• _Short problem_: Rewrite the data below with every occurrence of "My Account" replaced by "Your Account", leaving everything else unchanged. Leave the pictures out of your answer.
# # # # # # #
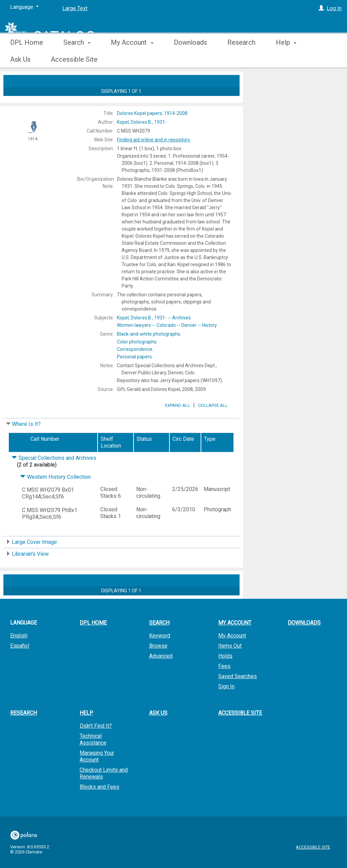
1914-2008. (152, 113)
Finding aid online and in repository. (154, 140)
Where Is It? (26, 443)
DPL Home (26, 59)
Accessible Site (240, 732)
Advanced (161, 675)
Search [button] (77, 59)
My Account (232, 654)
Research (241, 59)
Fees (224, 685)
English (19, 654)
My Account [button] (132, 59)
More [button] (289, 59)
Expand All (178, 424)
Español (20, 665)
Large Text (75, 8)
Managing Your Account (97, 775)
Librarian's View (30, 573)
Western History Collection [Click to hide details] (55, 496)
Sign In (226, 705)
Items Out (230, 665)
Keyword (160, 654)
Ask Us (158, 732)
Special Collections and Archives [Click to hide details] (54, 477)
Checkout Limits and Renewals (104, 792)
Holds (225, 675)
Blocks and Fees (99, 806)
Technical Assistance (93, 758)
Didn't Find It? (96, 745)
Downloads (190, 59)
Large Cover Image (34, 561)
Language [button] (23, 642)
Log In (334, 8)
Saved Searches (238, 695)
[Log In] (321, 8)
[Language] (24, 7)
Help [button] (86, 732)
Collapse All (213, 424)
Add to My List (294, 96)
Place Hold (269, 82)
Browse (158, 665)
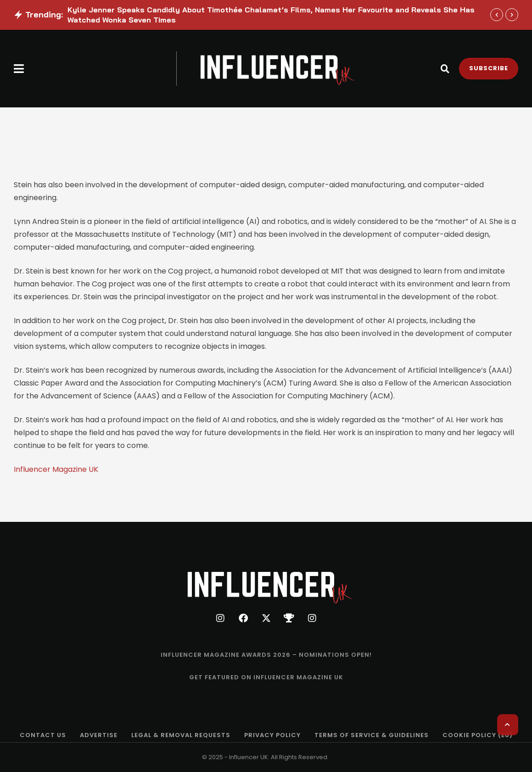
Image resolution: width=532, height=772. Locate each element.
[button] (19, 68)
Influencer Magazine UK (56, 469)
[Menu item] (266, 655)
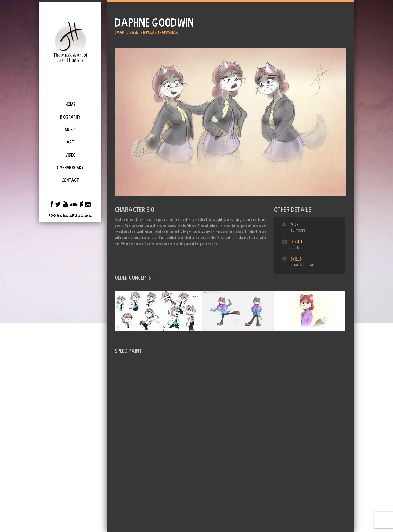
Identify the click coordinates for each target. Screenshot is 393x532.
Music (70, 130)
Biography (70, 117)
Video (70, 155)
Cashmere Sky (70, 168)
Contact (70, 180)
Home (70, 104)
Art (70, 142)
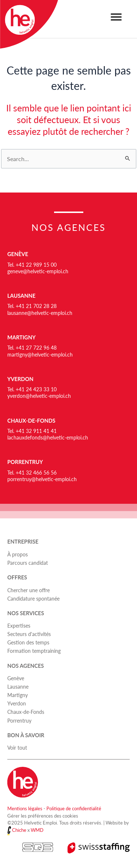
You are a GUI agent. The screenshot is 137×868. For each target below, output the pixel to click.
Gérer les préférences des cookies (43, 815)
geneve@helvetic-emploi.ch (38, 271)
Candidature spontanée (33, 598)
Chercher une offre (28, 590)
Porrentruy (25, 462)
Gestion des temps (28, 642)
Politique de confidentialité (74, 808)
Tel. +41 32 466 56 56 (32, 472)
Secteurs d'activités (29, 634)
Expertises (19, 625)
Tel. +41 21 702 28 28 (32, 306)
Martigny (21, 337)
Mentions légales (25, 808)
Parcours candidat (27, 563)
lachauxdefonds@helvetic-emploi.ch (47, 437)
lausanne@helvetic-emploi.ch (40, 313)
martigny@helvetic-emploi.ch (40, 354)
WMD (37, 830)
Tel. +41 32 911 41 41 (32, 431)
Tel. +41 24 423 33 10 (32, 389)
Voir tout (17, 747)
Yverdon (20, 379)
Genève (18, 254)
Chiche (19, 830)
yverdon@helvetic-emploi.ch (39, 396)
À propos (18, 554)
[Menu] (116, 17)
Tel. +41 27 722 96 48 (32, 347)
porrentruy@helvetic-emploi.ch (42, 479)
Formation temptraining (34, 651)
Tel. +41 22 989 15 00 (32, 264)
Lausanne (21, 296)
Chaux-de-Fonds (31, 420)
# # # # # # #
• _Complete answer_:
1914-2008. (152, 113)
Finding aid online and in repository. (154, 140)
Where Is It? (26, 443)
DPL Home (26, 59)
Accessible Site (240, 732)
Advanced (161, 675)
Search [button] (77, 59)
Your Account (232, 654)
Research (241, 59)
Fees (224, 685)
English (19, 654)
Your Account [button] (132, 59)
More [button] (289, 59)
Expand All (178, 424)
Español (20, 665)
Large Text (75, 8)
Managing Your Account (97, 775)
Librarian's View (30, 573)
Western History Collection [Click to hide details] (55, 496)
Sign In (226, 705)
Items Out (230, 665)
Keyword (160, 654)
Ask Us (158, 732)
Special Collections and Archives [Click to hide details] (54, 477)
Checkout Limits and Renewals (104, 792)
Holds (225, 675)
Blocks and Fees (99, 806)
Technical Assistance (93, 758)
Didn't Find It? (96, 745)
Downloads (190, 59)
Large Cover Image (34, 561)
Language [button] (23, 642)
Log In (334, 8)
Saved Searches (238, 695)
[Log In] (321, 8)
[Language] (24, 7)
Help [button] (86, 732)
Collapse All (213, 424)
Add to My List (294, 96)
Place Hold (269, 82)
Browse (158, 665)
Image resolution: width=532, height=772. Locate each element.
[button] (19, 68)
Influencer Magazine UK (56, 469)
[Menu item] (266, 655)
Identify the click coordinates for each target. Screenshot is 393x532.
Music (70, 130)
Biography (70, 117)
Video (70, 155)
Cashmere Sky (70, 168)
Contact (70, 180)
Home (70, 104)
Art (70, 142)
You are a GUI agent. The screenshot is 137×868. For each target below, output the pixel to click.
Gérer les préférences des cookies (43, 815)
geneve@helvetic-emploi.ch (38, 271)
Candidature spontanée (33, 598)
Chercher une offre (28, 590)
Porrentruy (25, 462)
Gestion des temps (28, 642)
Politique de confidentialité (74, 808)
Tel. +41 32 466 56 56 (32, 472)
Secteurs d'activités (29, 634)
Expertises (19, 625)
Tel. +41 21 702 28 28 (32, 306)
Martigny (21, 337)
Mentions légales (25, 808)
Parcours candidat (27, 563)
lachauxdefonds@helvetic-emploi.ch (47, 437)
lausanne@helvetic-emploi.ch (40, 313)
martigny@helvetic-emploi.ch (40, 354)
WMD (37, 830)
Tel. +41 32 911 41 41 (32, 431)
Tel. +41 24 423 33 10 (32, 389)
Voir tout (17, 747)
Yverdon (20, 379)
Genève (18, 254)
Chiche (19, 830)
yverdon@helvetic-emploi.ch (39, 396)
À propos (18, 554)
[Menu] (116, 17)
Tel. +41 27 722 96 48 (32, 347)
porrentruy@helvetic-emploi.ch (42, 479)
Formation temptraining (34, 651)
Tel. +41 22 989 15 00 (32, 264)
Lausanne (21, 296)
Chaux-de-Fonds (31, 420)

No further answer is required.